Preheat oven to 375 degrees

In a big bowl, combine equal amounts of grainy mustard, white wine and balsamic vinegar. Add in sprigs of rosemary and thyme, and some fresh ground pepper. Toss chicken legs into the bowl to marinate them, then place in a roasting pan or casserole dish. Cut some new potatoes in half and combine with some baby carrots. Combine some of the marinade with some olive oil, toss the veggies in the mixture, and add them to the chicken or place in a separate pan or dish.

Throw everything into the oven, and go do carpool (or take a shower or tend to anything else you need to do for an hour). Test after an hour to see if it's done.
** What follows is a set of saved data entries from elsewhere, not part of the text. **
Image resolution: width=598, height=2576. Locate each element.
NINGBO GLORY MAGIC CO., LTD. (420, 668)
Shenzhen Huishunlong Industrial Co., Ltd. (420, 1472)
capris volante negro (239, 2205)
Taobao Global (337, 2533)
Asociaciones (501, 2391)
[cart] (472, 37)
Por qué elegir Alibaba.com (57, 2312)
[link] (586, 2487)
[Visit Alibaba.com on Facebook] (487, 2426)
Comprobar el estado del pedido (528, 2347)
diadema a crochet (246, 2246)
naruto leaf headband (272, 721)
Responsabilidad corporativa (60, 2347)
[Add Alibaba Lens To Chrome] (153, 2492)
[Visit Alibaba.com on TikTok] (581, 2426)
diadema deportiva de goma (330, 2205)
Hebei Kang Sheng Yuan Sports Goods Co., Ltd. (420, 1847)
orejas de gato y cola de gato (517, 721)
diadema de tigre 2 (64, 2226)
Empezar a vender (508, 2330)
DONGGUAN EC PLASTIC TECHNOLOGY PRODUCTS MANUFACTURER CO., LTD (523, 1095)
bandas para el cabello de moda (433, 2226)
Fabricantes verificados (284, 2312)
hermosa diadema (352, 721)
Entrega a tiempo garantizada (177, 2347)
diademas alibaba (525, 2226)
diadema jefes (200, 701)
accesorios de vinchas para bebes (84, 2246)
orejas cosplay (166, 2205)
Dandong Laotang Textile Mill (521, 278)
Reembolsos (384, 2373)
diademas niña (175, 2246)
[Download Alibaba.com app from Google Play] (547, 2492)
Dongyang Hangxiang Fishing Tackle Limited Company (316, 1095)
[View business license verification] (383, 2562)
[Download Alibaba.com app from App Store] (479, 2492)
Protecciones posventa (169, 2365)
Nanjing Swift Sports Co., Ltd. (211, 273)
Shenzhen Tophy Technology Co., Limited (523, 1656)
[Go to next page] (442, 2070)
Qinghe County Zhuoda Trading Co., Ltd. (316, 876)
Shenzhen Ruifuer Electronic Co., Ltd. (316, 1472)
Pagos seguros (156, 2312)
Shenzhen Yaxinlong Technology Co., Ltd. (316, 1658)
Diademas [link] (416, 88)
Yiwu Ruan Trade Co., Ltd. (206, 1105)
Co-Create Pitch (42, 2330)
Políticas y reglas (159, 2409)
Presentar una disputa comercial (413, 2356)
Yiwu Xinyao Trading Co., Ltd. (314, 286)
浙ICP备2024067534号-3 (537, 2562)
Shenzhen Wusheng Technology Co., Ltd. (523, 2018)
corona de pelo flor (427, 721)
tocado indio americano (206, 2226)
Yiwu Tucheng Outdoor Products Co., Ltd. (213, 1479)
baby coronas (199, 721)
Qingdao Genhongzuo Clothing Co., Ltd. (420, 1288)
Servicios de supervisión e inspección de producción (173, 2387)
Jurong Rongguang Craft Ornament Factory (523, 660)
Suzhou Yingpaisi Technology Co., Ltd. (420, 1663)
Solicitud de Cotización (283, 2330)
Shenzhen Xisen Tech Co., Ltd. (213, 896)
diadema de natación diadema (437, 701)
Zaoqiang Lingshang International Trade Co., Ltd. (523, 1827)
An easy green side dish is pesto spinach. Take some frozen chopped spinach, top with a tablespoon of pesto, and pop in the oven for 30 min.
1 reply · active 599 weeks ago
Gently Led's avatar

Gently Led · 599 weeks ago

thanks for posting this -- I'm going to try it!
Ooh yum! I love rosemary and chicken :)
I love the simplicity of this recipe. Thanks for sharing at Homestead Barn Hop! That's how I found you.
Gently Led's avatar

Gently Led · 599 weeks ago

I made this for dinner tonight and it was delicious! Thank you so much for posting. I don't know much about cooking & so appreciate that this was simple and healthy. I roasted cubed potatoes & sweet potatoes at the same time, and they were delicious with the stew.